The best question any filmmaker can ask, especially of a short piece or commercial, is; "What am I saying?" If you were to take all your script, storyboarding, location scouting, talent, costuming, set dressing, amazing camera tricks, brilliant editing, sound FX, post production visual wizardry, titling, music, soundtrack… everything, & distill it down into on clear concise mission statement in one sentence… what would it be?
That's why Awake is the best of the bunch. It's so much deeper than any of the others. He masterfully treads that fine line of going too far & being maudlin or sentimental, but never crosses over, because it's his own family, it's real. Very believable, totally sincere. We can actually see it in the son's eyes, this is life & death. The film's mission statement only emerges in the final seconds, but it's so clarion clear & unambiguous, simple yet profoundly powerful...
"For something this important, it has to be a Rode."
I didn't really like 'Lifes a soundcheck' - but that guy has a huge following on vimeo and elsewhere so it looks like he could take it. The whole 'guy wakes up, puts his feet on the floor, brushes his teeth' thing seems to be a complete cliche in short films these days.

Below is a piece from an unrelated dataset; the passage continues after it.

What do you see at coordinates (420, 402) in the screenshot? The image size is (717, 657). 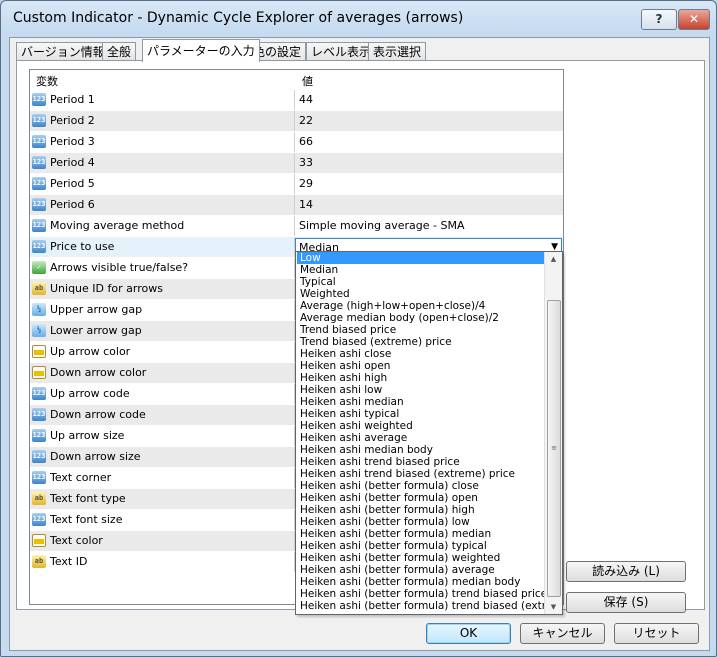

Interestingly both 'Awake' and 'Birthday Girl Blues' run well over 2 minutes; according to the rules the videos were meant to be no less than 30 seconds and no more than 2 minutes in duration. I find it surprising that they got through to the finals for this reason.
However, I have to say the one I like most is 'Birthday Girl Blues' as it is quite a beautifully rounded little documentary, and features lots of subtle little effects used sparingly.
I was also surprised to see how few of the finalists were short fiction films, rather than actual documentaries, given that the idea was ostensibly to find someone to film a rockumentary. While I imagine the director of 'Birthday Girl Blues' would be well suited to direct a rockumentary based upon his work, it would be impossible to know if the director of 'Lifes a souncheck' would be able based upon a very controlled short film.
Anyhow, it will be interesting to see the actual final result.
Motion has a star field (a couple) particle emitter or replicator templates in the library. Just reverse the direction of the particles and add motion blur. Or create a new particle source that's got some streaking in it.
So, we entered the original Rode Rockumentary back in 2012, with our documentary called Soundcheck. Now in 2015 the same team decided to come back with a new story. Though, in truth we couldn't come up with a new story, so we decided to remix the original story, and remix the original song. And the result is Soundcheck - the Remix.
Back in 2012 we based the story around technology enabling artists; the case in point being Rode microphones who make good quality equipment at affordable prices.
This time we decided to focus on tradition, rather than technology. Our Ugandan musicians went back to their roots and reconstructed the original song with traditional instruments, which we then brought back into the studio and made a remix fusing the old and the new.
We wrapped filming last week, and we're currently editing the project at the moment.